### Description of the task
Substitute "blue backpack" for "pink suitcase" in everything from the line containing "Task: Sort by the Date column header" down to the line containing "will (303, 168).", changing nothing else. Return only those lines.

━━ Data entries

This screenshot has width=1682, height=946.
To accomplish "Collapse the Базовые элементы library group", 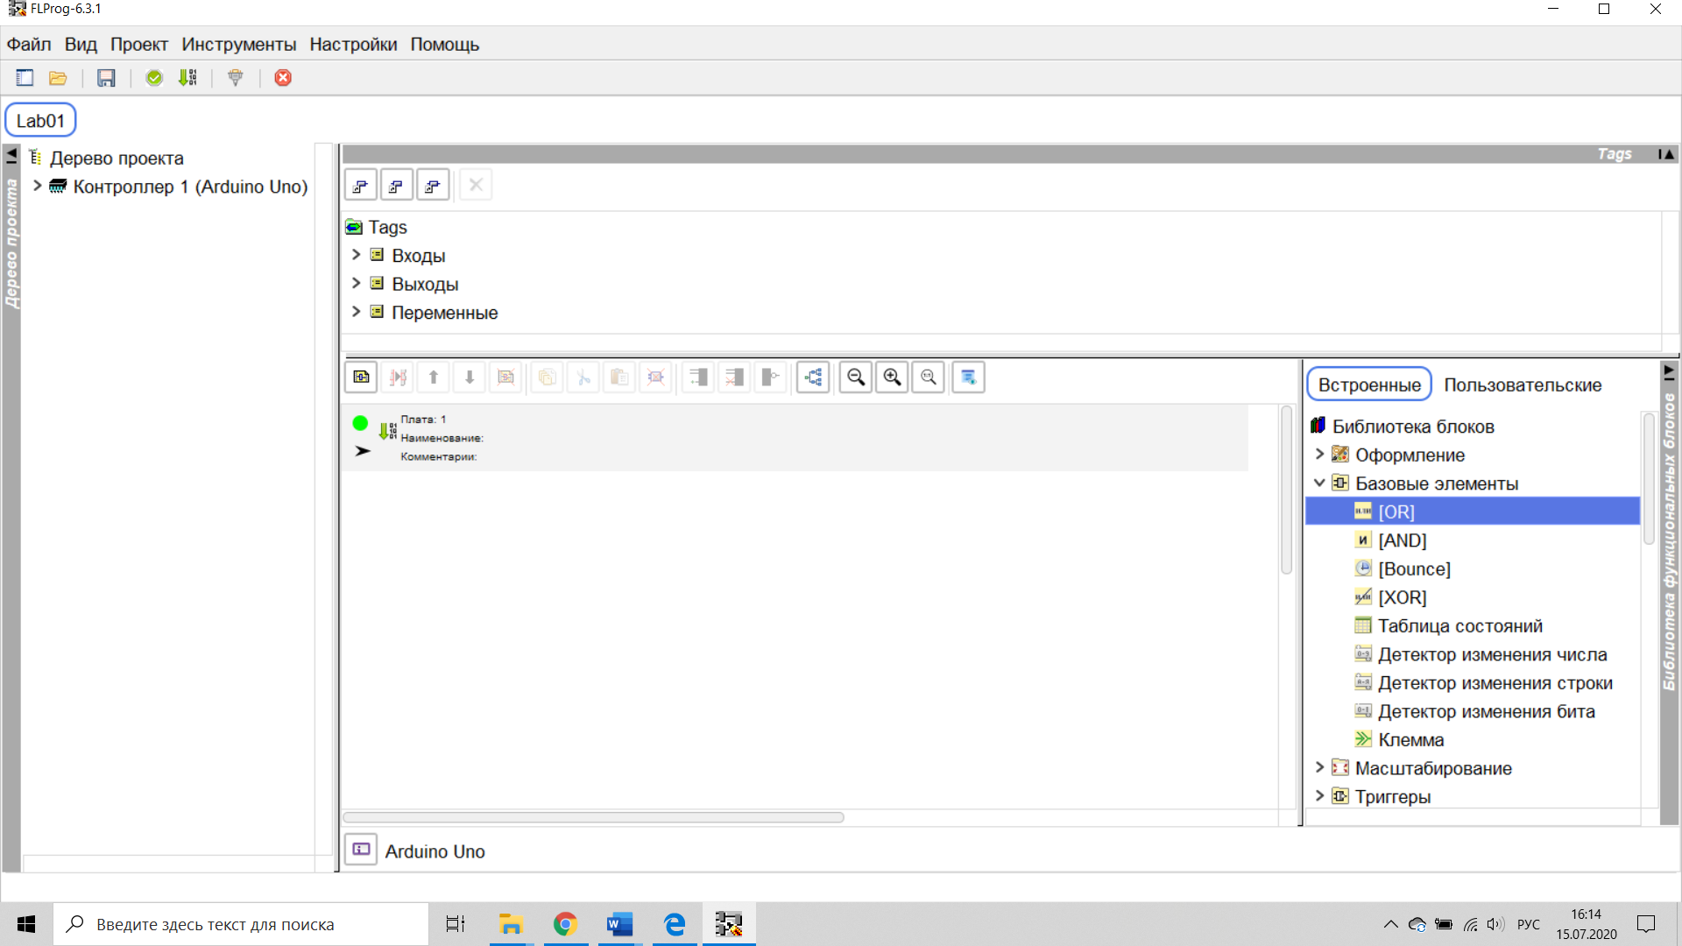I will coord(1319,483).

━━━━
━━ Data entries

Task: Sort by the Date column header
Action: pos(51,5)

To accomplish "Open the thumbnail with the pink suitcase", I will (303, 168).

━━━━

### Exercise solution
Task: Sort by the Date column header
Action: pos(51,5)

To accomplish "Open the thumbnail with the blue backpack", I will (303, 168).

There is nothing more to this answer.